## ASSIGNMENT
Transcribe the records in full.

[MATERIAL TO PROCESS Boundary: Start]

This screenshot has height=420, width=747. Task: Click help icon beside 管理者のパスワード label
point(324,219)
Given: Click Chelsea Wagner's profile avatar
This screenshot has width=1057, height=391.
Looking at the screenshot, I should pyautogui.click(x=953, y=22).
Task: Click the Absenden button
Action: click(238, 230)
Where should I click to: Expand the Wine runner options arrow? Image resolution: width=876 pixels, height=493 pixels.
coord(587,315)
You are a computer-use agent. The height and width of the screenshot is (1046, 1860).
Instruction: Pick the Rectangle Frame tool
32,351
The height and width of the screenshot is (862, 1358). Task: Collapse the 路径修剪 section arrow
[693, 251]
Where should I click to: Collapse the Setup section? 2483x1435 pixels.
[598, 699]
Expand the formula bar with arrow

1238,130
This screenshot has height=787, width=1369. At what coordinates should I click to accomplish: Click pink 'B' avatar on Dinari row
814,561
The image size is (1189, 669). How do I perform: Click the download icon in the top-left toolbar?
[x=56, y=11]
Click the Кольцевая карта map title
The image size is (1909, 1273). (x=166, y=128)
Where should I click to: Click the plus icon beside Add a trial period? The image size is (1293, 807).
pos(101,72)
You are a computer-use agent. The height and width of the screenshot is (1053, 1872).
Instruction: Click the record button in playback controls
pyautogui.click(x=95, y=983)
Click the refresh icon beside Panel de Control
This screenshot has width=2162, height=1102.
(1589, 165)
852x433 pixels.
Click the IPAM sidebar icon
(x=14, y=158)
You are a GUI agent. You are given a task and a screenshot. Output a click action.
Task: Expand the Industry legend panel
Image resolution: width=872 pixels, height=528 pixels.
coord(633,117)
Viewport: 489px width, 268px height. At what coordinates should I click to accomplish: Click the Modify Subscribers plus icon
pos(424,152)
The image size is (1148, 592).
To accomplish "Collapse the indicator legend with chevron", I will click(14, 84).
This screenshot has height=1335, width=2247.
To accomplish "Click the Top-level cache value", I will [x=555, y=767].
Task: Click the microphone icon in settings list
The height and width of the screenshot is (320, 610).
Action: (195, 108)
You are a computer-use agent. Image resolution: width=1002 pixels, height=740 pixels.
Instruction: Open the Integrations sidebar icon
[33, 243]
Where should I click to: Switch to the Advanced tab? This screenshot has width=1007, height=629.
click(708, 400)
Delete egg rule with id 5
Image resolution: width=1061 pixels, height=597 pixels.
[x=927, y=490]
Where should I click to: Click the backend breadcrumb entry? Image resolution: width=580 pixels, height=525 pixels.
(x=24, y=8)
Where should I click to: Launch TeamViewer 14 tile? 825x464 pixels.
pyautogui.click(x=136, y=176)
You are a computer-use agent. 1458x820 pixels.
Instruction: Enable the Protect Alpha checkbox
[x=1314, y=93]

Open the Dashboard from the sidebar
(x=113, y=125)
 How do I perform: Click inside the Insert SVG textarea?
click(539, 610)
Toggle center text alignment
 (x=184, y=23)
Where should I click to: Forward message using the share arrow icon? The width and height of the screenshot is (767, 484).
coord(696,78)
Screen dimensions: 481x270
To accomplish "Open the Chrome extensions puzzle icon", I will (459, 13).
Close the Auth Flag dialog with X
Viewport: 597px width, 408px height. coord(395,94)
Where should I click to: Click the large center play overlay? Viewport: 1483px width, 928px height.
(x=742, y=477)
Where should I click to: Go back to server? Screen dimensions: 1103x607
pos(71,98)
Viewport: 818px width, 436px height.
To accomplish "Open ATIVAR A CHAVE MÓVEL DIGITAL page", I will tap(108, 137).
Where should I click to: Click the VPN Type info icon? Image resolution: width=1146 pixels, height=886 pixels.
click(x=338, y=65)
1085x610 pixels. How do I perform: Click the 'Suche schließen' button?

[MATERIAL TO PROCESS Boundary: End]

## REPLY
This screenshot has height=420, width=747. Task: Click help icon beside 管理者のパスワード label
point(324,219)
Given: Click Chelsea Wagner's profile avatar
This screenshot has width=1057, height=391.
Looking at the screenshot, I should pyautogui.click(x=953, y=22).
Task: Click the Absenden button
Action: click(238, 230)
Where should I click to: Expand the Wine runner options arrow? Image resolution: width=876 pixels, height=493 pixels.
coord(587,315)
You are a computer-use agent. The height and width of the screenshot is (1046, 1860).
Instruction: Pick the Rectangle Frame tool
32,351
The height and width of the screenshot is (862, 1358). Task: Collapse the 路径修剪 section arrow
[693, 251]
Where should I click to: Collapse the Setup section? 2483x1435 pixels.
[598, 699]
Expand the formula bar with arrow

1238,130
This screenshot has height=787, width=1369. At what coordinates should I click to accomplish: Click pink 'B' avatar on Dinari row
814,561
The image size is (1189, 669). How do I perform: Click the download icon in the top-left toolbar?
[x=56, y=11]
Click the Кольцевая карта map title
The image size is (1909, 1273). (x=166, y=128)
Where should I click to: Click the plus icon beside Add a trial period? The image size is (1293, 807).
pos(101,72)
You are a computer-use agent. The height and width of the screenshot is (1053, 1872).
Instruction: Click the record button in playback controls
pyautogui.click(x=95, y=983)
Click the refresh icon beside Panel de Control
This screenshot has width=2162, height=1102.
(1589, 165)
852x433 pixels.
Click the IPAM sidebar icon
(x=14, y=158)
You are a GUI agent. You are given a task and a screenshot. Output a click action.
Task: Expand the Industry legend panel
Image resolution: width=872 pixels, height=528 pixels.
coord(633,117)
Viewport: 489px width, 268px height. At what coordinates should I click to accomplish: Click the Modify Subscribers plus icon
pos(424,152)
The image size is (1148, 592).
To accomplish "Collapse the indicator legend with chevron", I will click(14, 84).
This screenshot has height=1335, width=2247.
To accomplish "Click the Top-level cache value", I will [x=555, y=767].
Task: Click the microphone icon in settings list
The height and width of the screenshot is (320, 610).
Action: (195, 108)
You are a computer-use agent. Image resolution: width=1002 pixels, height=740 pixels.
Instruction: Open the Integrations sidebar icon
[33, 243]
Where should I click to: Switch to the Advanced tab? This screenshot has width=1007, height=629.
click(708, 400)
Delete egg rule with id 5
Image resolution: width=1061 pixels, height=597 pixels.
[x=927, y=490]
Where should I click to: Click the backend breadcrumb entry? Image resolution: width=580 pixels, height=525 pixels.
(x=24, y=8)
Where should I click to: Launch TeamViewer 14 tile? 825x464 pixels.
pyautogui.click(x=136, y=176)
You are a computer-use agent. 1458x820 pixels.
Instruction: Enable the Protect Alpha checkbox
[x=1314, y=93]

Open the Dashboard from the sidebar
(x=113, y=125)
 How do I perform: Click inside the Insert SVG textarea?
click(539, 610)
Toggle center text alignment
 (x=184, y=23)
Where should I click to: Forward message using the share arrow icon? The width and height of the screenshot is (767, 484).
coord(696,78)
Screen dimensions: 481x270
To accomplish "Open the Chrome extensions puzzle icon", I will (459, 13).
Close the Auth Flag dialog with X
Viewport: 597px width, 408px height. coord(395,94)
Where should I click to: Click the large center play overlay? Viewport: 1483px width, 928px height.
(x=742, y=477)
Where should I click to: Go back to server? Screen dimensions: 1103x607
pos(71,98)
Viewport: 818px width, 436px height.
To accomplish "Open ATIVAR A CHAVE MÓVEL DIGITAL page", I will tap(108, 137).
Where should I click to: Click the VPN Type info icon? Image resolution: width=1146 pixels, height=886 pixels.
click(x=338, y=65)
1085x610 pixels. How do I perform: Click the 'Suche schließen' button?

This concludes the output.